Dieses Problem gibt es auf EU-Ebene nicht, denn das EU-Parlament wählt keine Regierung. "Das Ziel der Regierungsbildung ist in diesem Fall kein konkurrierendes. Die Berücksichtigung aller Stimmen erscheint hier viel wichtiger", sagt Beichelt.

Richtungswechsel des Verfassungsgerichts

1979 war eine Sperrklausel noch rechtens - damals begründete das Bundesverfassungsgericht es im Wesentlichen damit, dass die Sperrklausel erforderlich sei, um Parteienzersplitterung zu vermeiden und das EU-Parlament in seiner Arbeit nicht zu beeinträchtigen.

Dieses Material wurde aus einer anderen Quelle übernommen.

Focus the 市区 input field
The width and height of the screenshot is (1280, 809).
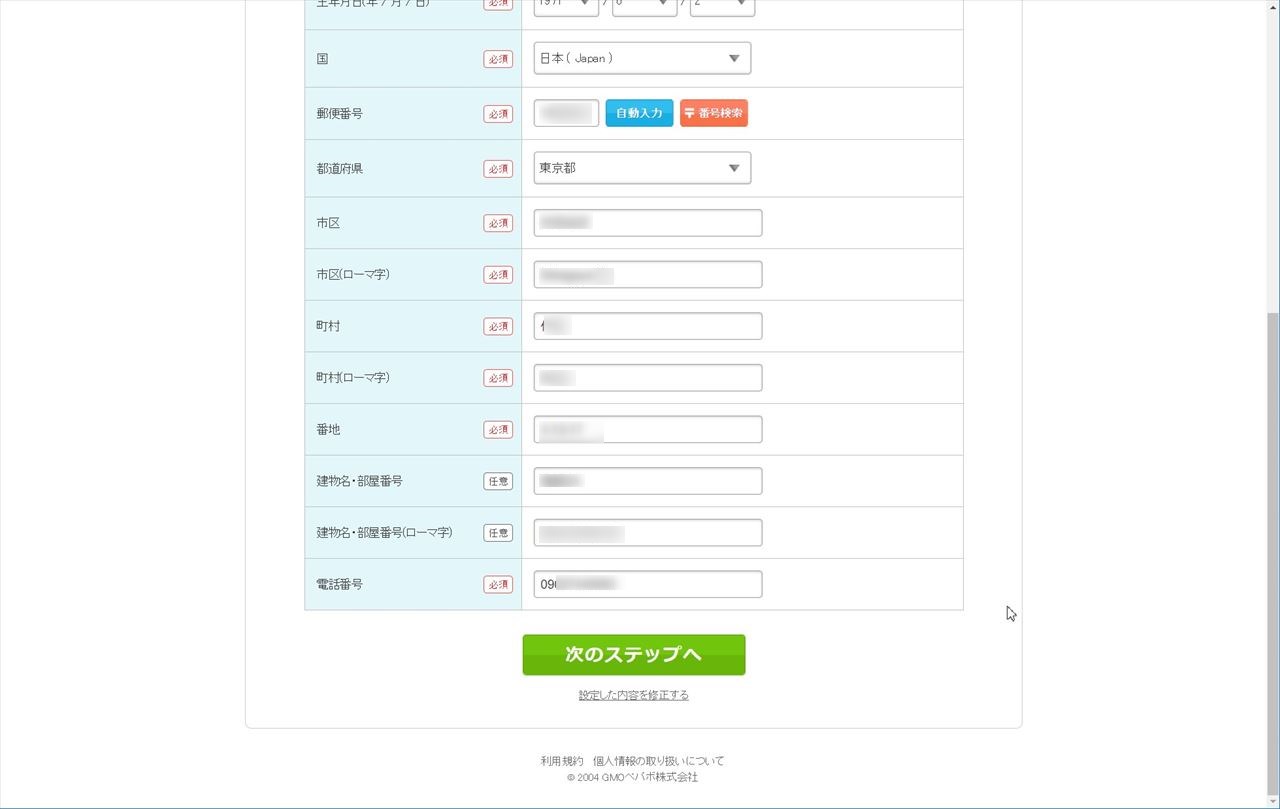click(648, 223)

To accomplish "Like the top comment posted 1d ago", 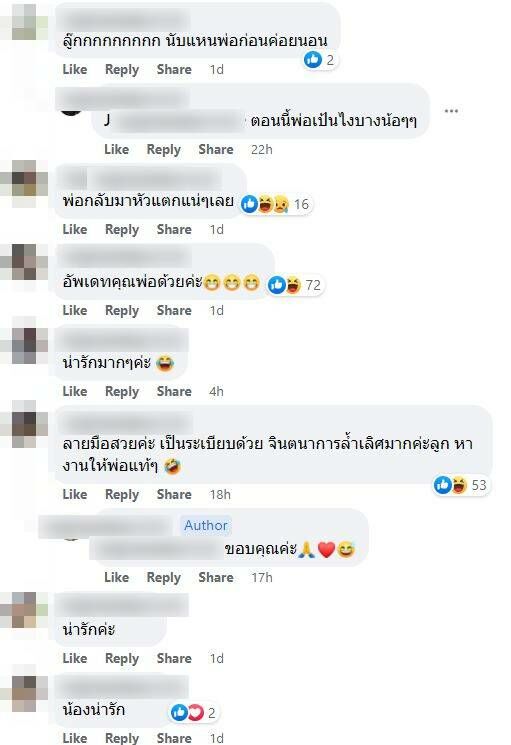I will tap(75, 69).
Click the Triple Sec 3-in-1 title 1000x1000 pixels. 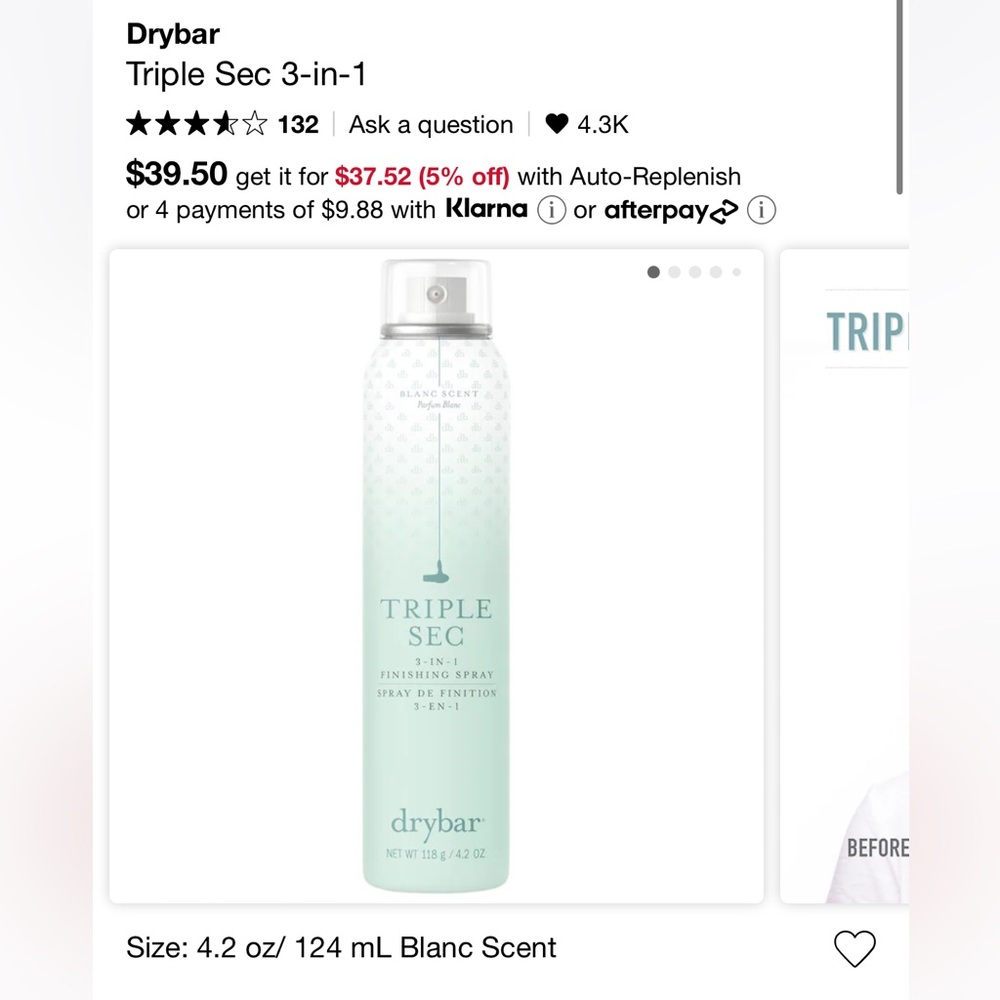[246, 74]
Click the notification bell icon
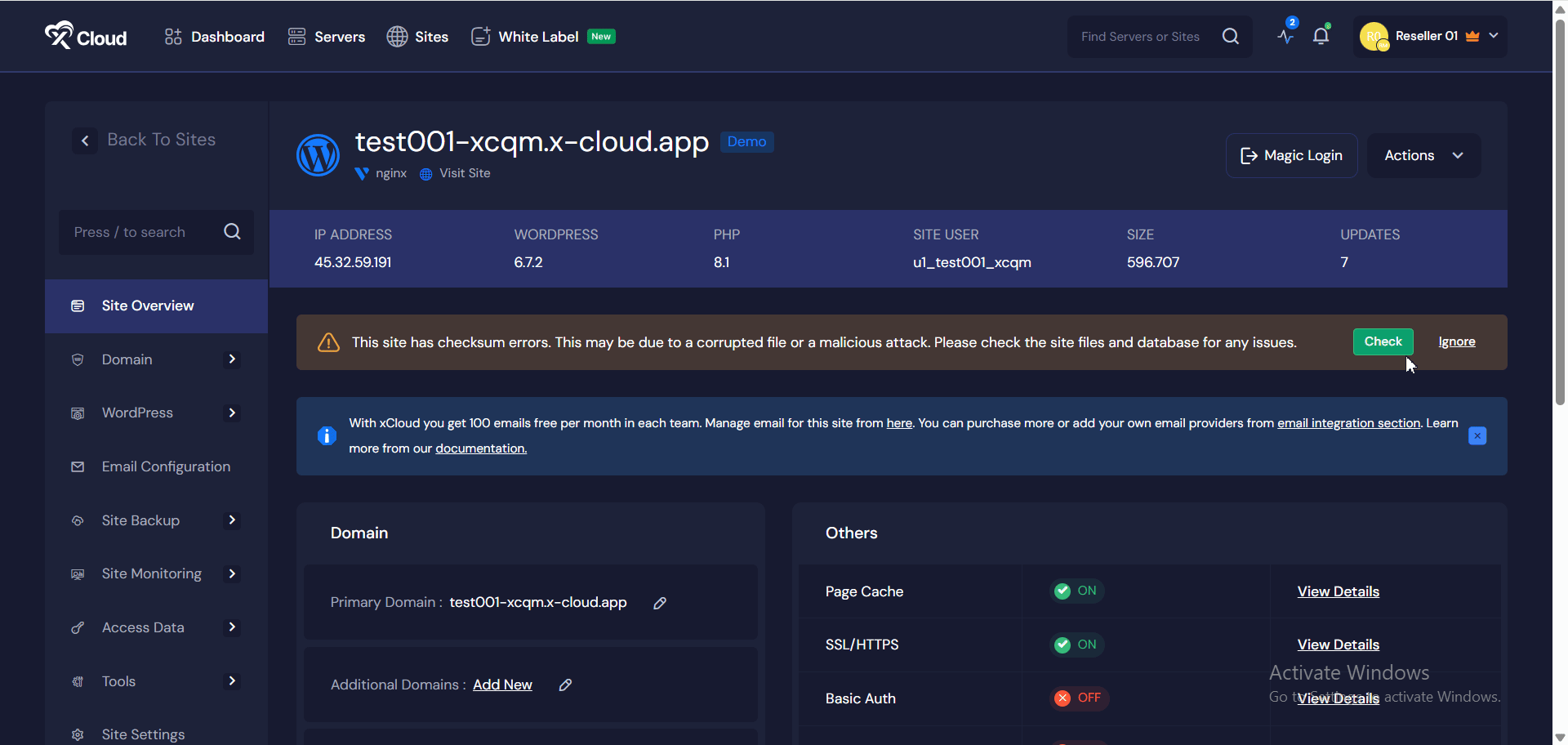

35 Jahre später sieht es anders aus. Das EU-Parlament ist heute ein völlig anderes als im Jahr 1979. "Damals war es ein rein beratendes Gremium, seit Inkrafttreten des Lissabon-Vertrags ist es ein nahezu gleichberechtigter Gesetzgeber", sagt der Rechtswissenschaftler Frank Schorkopf.

In den letzten Jahren gab es viele Entscheidungen zu Sperrklauseln bei Wahlen, wie etwa bei Kommunalwahlen. Dort wurde die Zugangshürde auch gekippt. "Man könne diese Urteile als eine große Neuausrichtung der Wahlrechtsprechung sehen", sagt Schorkopf.